Ferronova is collaborating with the University of South Australia and the University of Sydney on the development of FerroTrace and the FAP inhibitor. The program is funded by a Cooperative Research Centres Project (CRC-P) grant with other partners including Siemens, The Australian Bragg Centre for Proton Therapy and Research, the South Australian Health and Medical Research Institute (SAHMRI) and the University of Sydney.

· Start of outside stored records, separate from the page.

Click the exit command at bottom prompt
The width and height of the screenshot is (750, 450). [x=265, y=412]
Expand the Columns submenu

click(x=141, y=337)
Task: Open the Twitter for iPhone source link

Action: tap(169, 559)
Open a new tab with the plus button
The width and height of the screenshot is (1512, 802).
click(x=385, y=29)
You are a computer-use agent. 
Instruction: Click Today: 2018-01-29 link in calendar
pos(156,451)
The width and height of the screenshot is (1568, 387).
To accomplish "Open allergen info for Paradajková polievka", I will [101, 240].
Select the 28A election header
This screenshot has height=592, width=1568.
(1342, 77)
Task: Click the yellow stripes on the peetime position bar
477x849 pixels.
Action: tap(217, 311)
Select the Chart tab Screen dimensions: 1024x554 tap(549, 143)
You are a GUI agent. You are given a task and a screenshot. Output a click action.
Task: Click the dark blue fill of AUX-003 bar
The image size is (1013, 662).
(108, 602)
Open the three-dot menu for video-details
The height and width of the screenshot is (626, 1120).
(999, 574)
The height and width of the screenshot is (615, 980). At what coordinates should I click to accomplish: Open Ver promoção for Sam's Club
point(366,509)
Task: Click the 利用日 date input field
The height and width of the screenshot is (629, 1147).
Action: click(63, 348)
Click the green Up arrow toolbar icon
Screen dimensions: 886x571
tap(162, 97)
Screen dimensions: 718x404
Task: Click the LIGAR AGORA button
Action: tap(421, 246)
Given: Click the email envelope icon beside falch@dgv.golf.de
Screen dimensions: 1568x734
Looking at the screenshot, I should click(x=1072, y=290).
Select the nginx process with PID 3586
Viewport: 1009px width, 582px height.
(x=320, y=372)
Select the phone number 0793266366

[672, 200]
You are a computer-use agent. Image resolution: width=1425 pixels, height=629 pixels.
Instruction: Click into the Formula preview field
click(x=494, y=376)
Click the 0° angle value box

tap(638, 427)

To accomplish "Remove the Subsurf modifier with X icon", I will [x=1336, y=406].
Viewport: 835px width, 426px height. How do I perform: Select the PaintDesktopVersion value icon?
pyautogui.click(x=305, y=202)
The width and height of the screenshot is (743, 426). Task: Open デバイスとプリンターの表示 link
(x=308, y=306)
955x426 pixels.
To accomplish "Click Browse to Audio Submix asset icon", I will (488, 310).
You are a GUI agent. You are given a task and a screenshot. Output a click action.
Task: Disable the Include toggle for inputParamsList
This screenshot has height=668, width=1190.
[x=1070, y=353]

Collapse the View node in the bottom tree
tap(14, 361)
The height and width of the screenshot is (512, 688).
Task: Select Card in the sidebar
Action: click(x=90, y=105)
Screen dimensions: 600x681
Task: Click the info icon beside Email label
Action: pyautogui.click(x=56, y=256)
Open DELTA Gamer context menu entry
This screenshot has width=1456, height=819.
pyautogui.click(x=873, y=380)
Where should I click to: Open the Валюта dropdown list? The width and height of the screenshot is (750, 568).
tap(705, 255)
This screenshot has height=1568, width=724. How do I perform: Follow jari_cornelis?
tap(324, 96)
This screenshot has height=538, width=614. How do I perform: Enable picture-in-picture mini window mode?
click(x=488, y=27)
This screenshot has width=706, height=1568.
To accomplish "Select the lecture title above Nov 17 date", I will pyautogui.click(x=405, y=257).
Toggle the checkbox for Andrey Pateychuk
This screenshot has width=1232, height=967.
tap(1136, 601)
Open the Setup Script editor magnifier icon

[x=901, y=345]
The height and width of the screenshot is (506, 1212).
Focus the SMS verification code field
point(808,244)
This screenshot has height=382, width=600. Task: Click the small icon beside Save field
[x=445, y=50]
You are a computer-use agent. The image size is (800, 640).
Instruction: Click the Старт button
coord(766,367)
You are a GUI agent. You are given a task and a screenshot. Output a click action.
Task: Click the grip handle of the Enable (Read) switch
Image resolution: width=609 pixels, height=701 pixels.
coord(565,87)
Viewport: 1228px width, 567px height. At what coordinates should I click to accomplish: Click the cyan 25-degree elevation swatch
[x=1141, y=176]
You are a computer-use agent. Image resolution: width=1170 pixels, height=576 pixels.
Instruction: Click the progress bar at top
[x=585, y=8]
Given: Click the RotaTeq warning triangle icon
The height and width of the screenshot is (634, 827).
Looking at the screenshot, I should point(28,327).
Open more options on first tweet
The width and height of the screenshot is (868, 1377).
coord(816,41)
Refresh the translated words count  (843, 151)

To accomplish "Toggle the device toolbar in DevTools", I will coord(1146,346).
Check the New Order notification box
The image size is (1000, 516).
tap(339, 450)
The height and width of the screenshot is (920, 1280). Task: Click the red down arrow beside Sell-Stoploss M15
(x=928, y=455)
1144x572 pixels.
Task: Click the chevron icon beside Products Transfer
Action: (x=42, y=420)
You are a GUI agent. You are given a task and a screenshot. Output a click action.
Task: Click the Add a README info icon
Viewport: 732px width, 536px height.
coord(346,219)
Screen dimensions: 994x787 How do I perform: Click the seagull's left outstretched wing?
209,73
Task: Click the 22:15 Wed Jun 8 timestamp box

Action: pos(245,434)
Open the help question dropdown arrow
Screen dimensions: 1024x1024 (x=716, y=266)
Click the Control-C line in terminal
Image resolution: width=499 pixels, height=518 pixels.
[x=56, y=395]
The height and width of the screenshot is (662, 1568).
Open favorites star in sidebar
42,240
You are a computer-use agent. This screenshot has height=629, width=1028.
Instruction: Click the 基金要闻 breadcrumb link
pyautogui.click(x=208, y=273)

Glioblastoma is the most common and aggressive primary malignant tumour of the central nervous system, and the current standard of care comprises cytoreductive surgery followed by adjuvant chemoradiotherapy. However, despite aggressive chemoradiotherapy and maximum surgical resection, survival in patients with glioblastoma remains poor with a median overall survival of 13.5 months, and 5-year survival rates of only 5.8%.3

"There is an urgent need for glioblastoma-specific agents to distinguish between glioblastoma and surrounding normal tissue," noted Ferronova CEO, Stewart Bartlett. "We are hopeful that this collaboration will change that, and in future, have a positive impact on the management of patients with this tragic disease."